__Action item__: If a line of the data below contains the string "Expand", copy it into your answer.

__Exercise inputs__:
★ ★ ★ ★
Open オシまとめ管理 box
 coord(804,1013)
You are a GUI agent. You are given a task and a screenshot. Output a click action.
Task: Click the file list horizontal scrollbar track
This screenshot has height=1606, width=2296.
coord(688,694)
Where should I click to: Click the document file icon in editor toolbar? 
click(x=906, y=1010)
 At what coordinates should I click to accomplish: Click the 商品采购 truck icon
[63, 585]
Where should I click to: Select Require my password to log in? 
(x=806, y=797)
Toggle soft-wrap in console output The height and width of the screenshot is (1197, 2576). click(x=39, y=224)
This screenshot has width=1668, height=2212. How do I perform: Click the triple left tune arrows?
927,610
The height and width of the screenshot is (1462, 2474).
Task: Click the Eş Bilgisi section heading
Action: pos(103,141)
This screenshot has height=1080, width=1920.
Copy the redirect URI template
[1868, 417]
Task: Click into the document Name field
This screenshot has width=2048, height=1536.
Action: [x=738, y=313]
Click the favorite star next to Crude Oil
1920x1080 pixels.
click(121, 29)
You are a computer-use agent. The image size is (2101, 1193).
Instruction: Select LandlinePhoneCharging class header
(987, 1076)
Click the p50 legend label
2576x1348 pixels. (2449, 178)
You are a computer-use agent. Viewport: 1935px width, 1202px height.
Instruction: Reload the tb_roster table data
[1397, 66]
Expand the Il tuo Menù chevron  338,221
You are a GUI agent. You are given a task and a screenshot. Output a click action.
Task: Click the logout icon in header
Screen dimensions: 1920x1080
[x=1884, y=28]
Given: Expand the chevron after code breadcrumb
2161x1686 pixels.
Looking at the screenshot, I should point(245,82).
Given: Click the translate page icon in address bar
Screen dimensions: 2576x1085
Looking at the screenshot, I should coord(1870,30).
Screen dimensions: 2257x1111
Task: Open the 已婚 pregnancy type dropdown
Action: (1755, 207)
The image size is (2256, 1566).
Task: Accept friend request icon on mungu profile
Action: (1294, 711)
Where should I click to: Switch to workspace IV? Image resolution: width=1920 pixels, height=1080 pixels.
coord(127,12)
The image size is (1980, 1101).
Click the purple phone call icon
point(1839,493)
★ ★ ★ ★
__Result of this exercise__:
Expand the Il tuo Menù chevron  338,221
Given: Expand the chevron after code breadcrumb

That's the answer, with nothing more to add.